Information shown:
****************

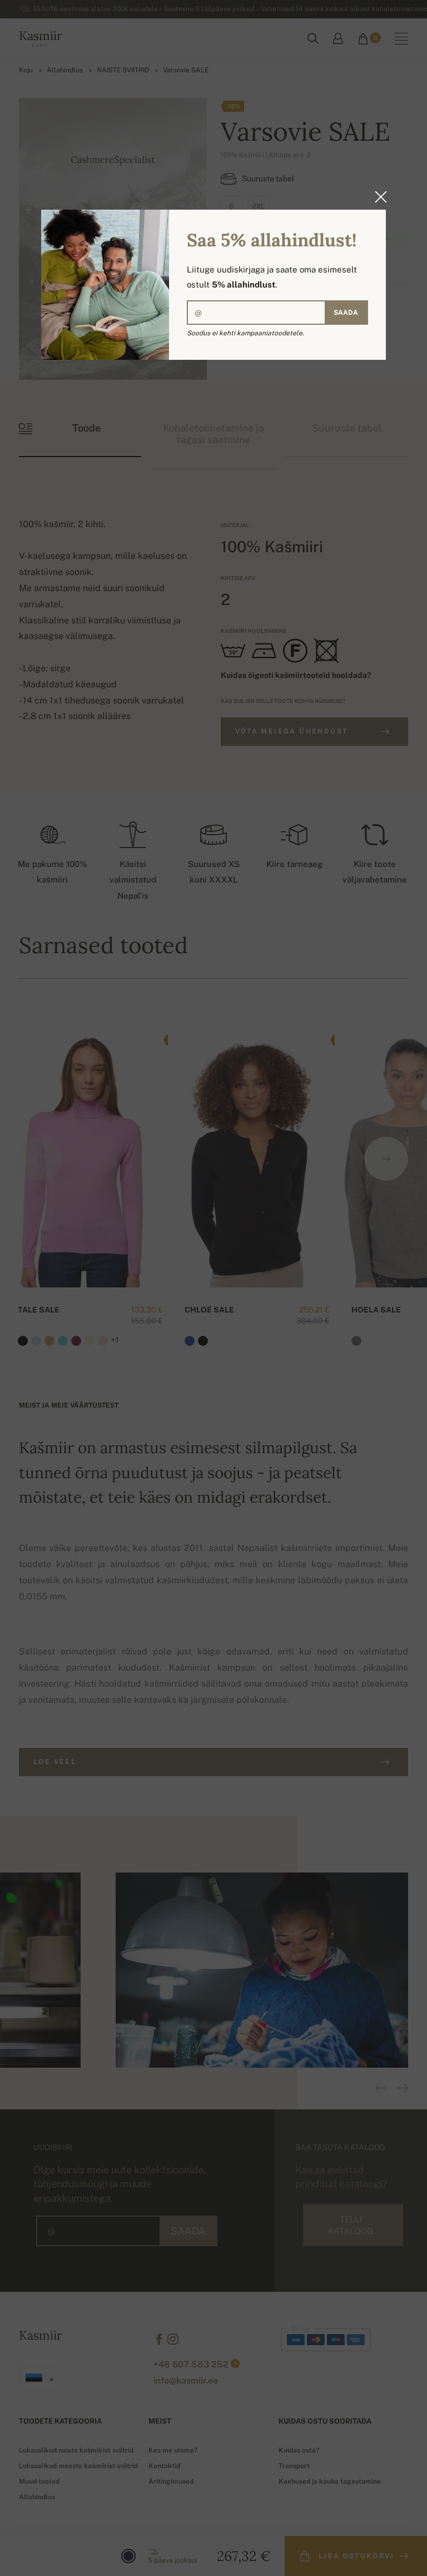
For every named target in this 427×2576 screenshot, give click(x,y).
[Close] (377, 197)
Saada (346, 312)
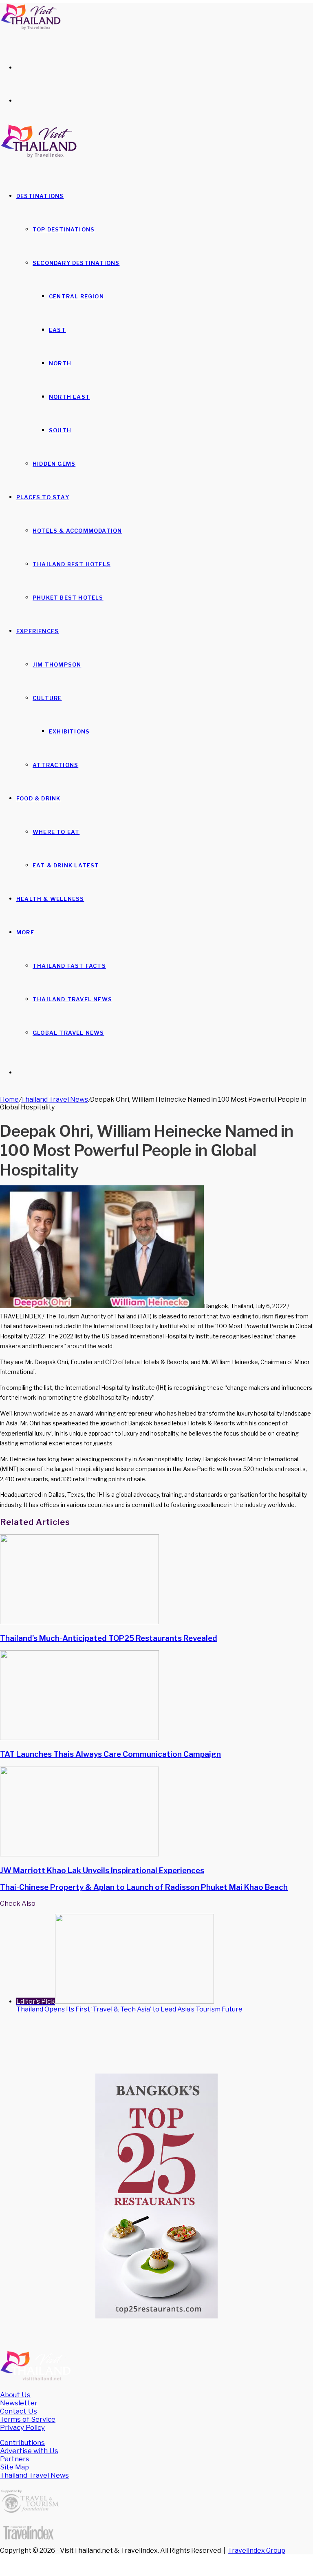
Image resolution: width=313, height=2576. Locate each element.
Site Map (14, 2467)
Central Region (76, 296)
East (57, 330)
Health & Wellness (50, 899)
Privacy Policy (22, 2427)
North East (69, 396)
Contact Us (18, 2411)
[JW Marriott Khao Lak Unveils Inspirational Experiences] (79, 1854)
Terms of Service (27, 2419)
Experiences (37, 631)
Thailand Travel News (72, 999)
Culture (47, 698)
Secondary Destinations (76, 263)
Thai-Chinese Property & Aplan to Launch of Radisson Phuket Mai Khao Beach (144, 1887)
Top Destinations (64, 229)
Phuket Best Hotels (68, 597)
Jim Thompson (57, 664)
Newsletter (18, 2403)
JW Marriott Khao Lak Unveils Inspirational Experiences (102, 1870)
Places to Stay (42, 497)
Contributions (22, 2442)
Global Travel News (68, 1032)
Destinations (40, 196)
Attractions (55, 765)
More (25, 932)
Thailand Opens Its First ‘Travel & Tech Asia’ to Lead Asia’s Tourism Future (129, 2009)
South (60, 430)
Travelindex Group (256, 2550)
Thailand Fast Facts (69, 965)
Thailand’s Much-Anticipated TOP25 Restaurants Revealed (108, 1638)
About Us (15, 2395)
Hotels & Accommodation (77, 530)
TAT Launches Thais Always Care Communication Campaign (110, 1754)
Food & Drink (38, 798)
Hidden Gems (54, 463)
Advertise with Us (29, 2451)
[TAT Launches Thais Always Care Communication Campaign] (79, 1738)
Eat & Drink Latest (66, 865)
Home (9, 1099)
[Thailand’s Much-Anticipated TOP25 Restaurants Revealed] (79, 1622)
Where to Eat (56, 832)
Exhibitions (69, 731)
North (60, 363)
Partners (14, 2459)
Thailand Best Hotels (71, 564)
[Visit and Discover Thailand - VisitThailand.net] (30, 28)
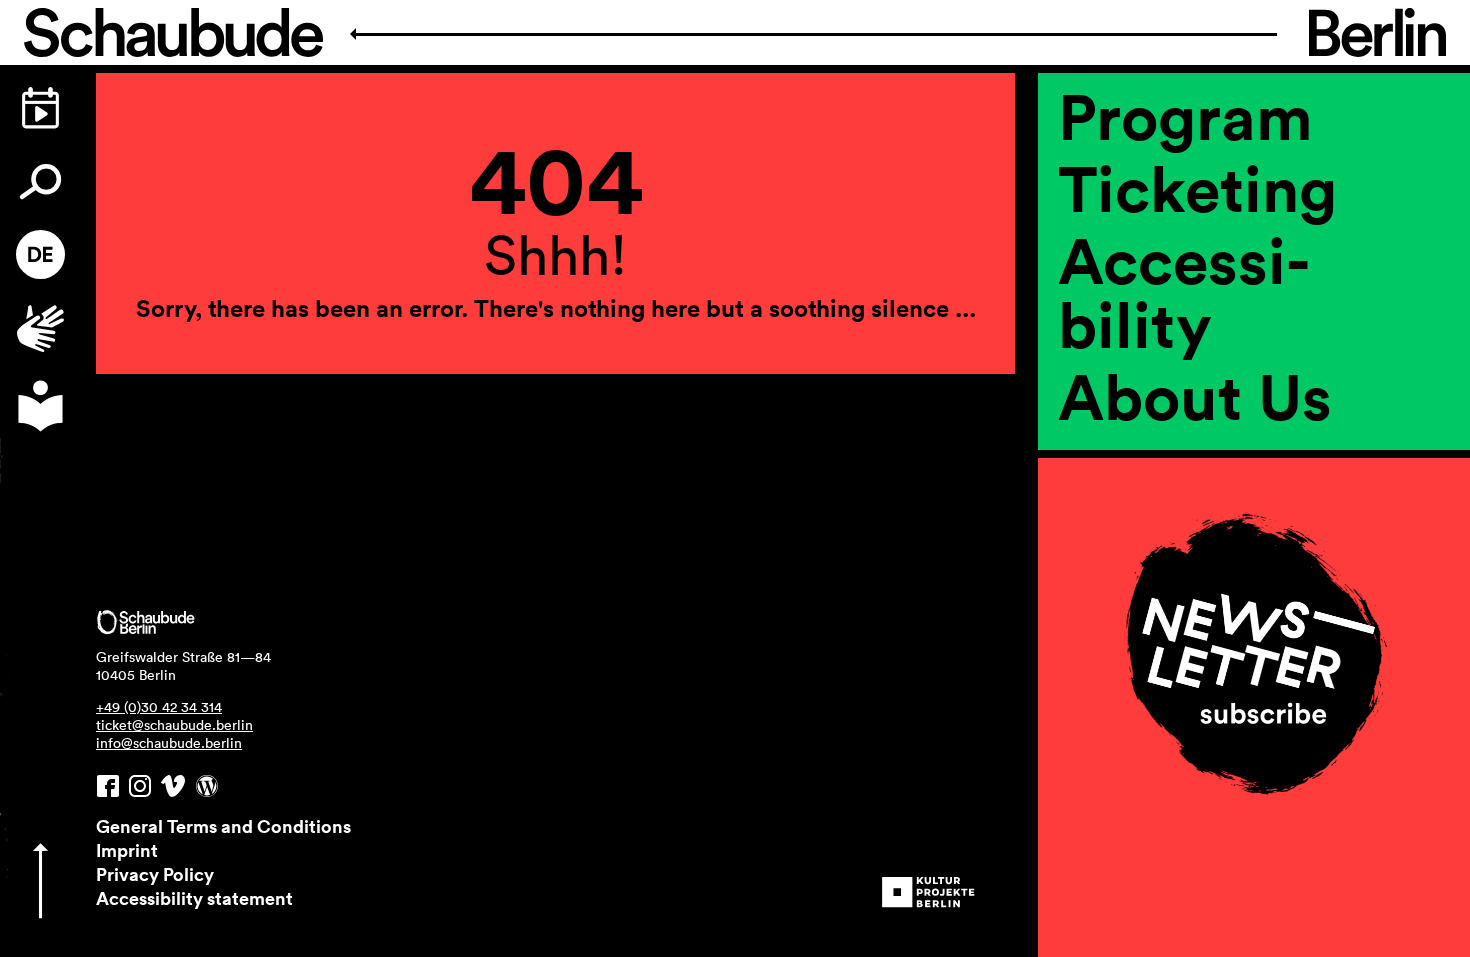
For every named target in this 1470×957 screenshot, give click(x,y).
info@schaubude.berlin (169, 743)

****************

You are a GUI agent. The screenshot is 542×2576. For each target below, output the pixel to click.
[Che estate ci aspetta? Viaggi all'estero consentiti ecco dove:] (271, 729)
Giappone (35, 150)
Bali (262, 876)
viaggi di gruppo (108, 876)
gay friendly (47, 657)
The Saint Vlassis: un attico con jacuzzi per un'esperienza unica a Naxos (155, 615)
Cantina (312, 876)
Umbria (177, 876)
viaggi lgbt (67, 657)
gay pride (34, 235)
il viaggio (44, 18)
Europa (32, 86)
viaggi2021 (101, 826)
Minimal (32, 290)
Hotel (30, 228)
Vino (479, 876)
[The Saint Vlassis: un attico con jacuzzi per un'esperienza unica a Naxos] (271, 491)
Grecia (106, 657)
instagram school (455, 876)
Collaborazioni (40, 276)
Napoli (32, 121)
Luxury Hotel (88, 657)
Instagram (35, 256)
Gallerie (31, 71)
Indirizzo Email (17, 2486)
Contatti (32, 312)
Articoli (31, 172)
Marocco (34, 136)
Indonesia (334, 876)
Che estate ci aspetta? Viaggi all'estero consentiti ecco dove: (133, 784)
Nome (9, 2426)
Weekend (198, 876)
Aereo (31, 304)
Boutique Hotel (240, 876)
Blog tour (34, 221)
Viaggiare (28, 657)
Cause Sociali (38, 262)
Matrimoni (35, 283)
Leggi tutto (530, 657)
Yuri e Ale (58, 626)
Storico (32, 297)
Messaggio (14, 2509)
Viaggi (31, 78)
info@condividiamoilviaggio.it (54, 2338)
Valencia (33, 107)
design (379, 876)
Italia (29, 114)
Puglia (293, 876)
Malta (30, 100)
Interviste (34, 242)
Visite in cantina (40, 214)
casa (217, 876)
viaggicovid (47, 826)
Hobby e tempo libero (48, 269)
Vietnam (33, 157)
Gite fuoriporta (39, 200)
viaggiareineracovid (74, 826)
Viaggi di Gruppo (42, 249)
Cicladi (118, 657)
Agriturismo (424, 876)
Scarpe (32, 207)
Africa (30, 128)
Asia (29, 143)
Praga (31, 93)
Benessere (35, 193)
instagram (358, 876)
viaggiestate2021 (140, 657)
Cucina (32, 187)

****************

Please copy the lines above from the line with "Viaggiare (28, 657)" up to and including the line with "Cucina (32, 187)", exactly as written and with nothing else.

Response to this task:
Viaggiare (28, 657)
Cause Sociali (38, 262)
Matrimoni (35, 283)
Leggi tutto (530, 657)
Yuri e Ale (58, 626)
Storico (32, 297)
Messaggio (14, 2509)
Viaggi (31, 78)
info@condividiamoilviaggio.it (54, 2338)
Valencia (33, 107)
design (379, 876)
Italia (29, 114)
Puglia (293, 876)
Malta (30, 100)
Interviste (34, 242)
Visite in cantina (40, 214)
casa (217, 876)
viaggicovid (47, 826)
Hobby e tempo libero (48, 269)
Vietnam (33, 157)
Gite fuoriporta (39, 200)
viaggiareineracovid (74, 826)
Viaggi di Gruppo (42, 249)
Cicladi (118, 657)
Agriturismo (424, 876)
Scarpe (32, 207)
Africa (30, 128)
Asia (29, 143)
Praga (31, 93)
Benessere (35, 193)
instagram (358, 876)
viaggiestate2021 (140, 657)
Cucina (32, 187)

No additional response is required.